La parábola de los talentos (Mt 25, 14-30) expresa con mucha claridad el dinamismo que la vocación misionera supone. Allí se nos narra que un hombre al partir a tierras lejanas llama a sus servidores y reparte cinco talentos a uno de sus siervos, dos a otro y uno al último, encomendándoles su cuidado. Pero cuando regresa a tomar posesión nuevamente de sus bienes, llama a sus siervos para pedirles cuenta de los talentos recibidos. El que tenía cinco talentos le devuelve diez, el que tenía dos le devuelve cuatro pero el que tenía uno le devuelve el mismo talento explicándole que tuvo miedo porque conoce que su señor es exigente y por eso abrió un hoyo en la tierra para esconder el talento y ahora se lo devuelve. La reacción del amo muestra con claridad en qué consiste la dinámica del reino. A los dos primeros los alaba por su capacidad de fructificar los talentos recibidos pero al que escondió el único talento encomendado, lo reprende con dureza: “siervo malo y flojo” y además le quita el talento, se lo da al que tiene más y lo manda fuera de su vista.
Pues bien, la vocación cristiana que es a su vez misionera, ha de dar verdaderos frutos. No se puede contentar con llevar una vida organizada, cumplidora del deber, centrada en la legalidad y el rito. Ha de ir más allá. Ha de ponerse en camino para llegar a todos los que no han oído hablar de Cristo. Con su testimonio y su palabra explícita, ha de comunicar la buena noticia de la presencia del Resucitado. Pero sobre todo ha de mantener la vitalidad y audacia de los primeros cristianos. Vitalidad por la fe renovada cada día en la oración, el compartir de bienes y la mesa compartida. Audacia para anunciar un mensaje a contracorriente de las lógicas sociales imperantes, para compartir el evangelio de Jesús que no claudica ante ningún principio que no tome como norma y medida la dignidad del ser humano y los medios adecuados para garantizar la vida de todos los hijos e hijas de Dios.
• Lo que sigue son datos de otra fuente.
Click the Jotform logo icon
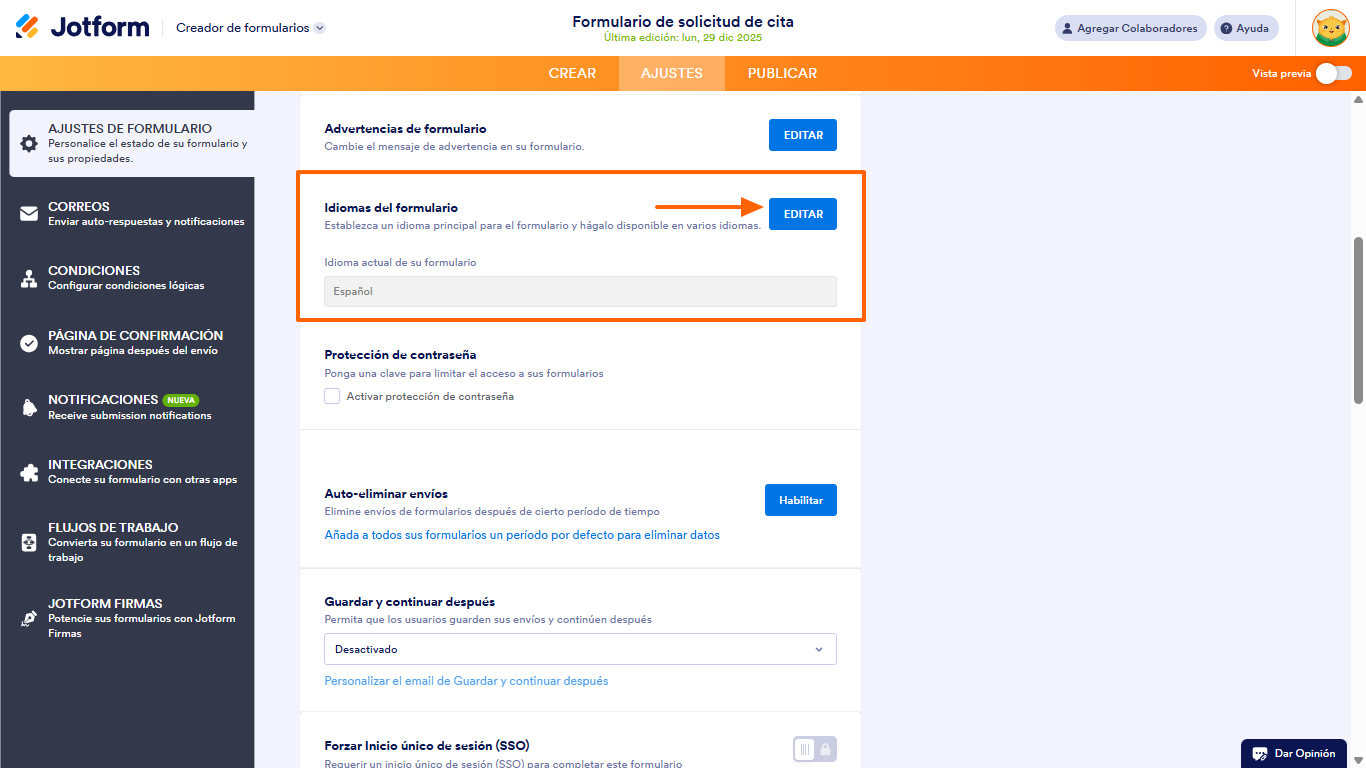The height and width of the screenshot is (768, 1366). [27, 27]
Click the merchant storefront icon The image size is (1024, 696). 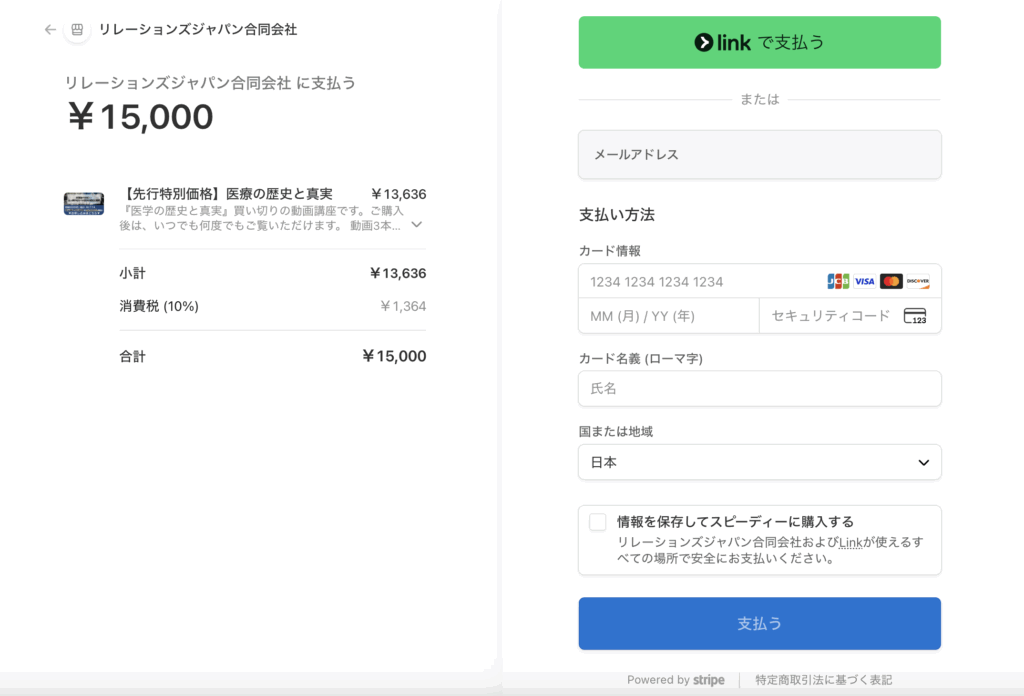pos(77,30)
Por tanto, la vocación misionera nos compromete con el anuncio del evangelio pero también con el sostenimiento y apoyo de nuevas vocaciones misioneras. No hay que ahorrar esfuerzos en esa tarea y todo lo que hagamos resulta poco en comparación con la magnitud de la obra que se nos confía. Revisemos, pues, nuestro compromiso misionero y trabajemos con generosidad para que muchas más personas respondan a este llamado, porque “la mies es mucha y los obreros pocos” (Mt 9,37).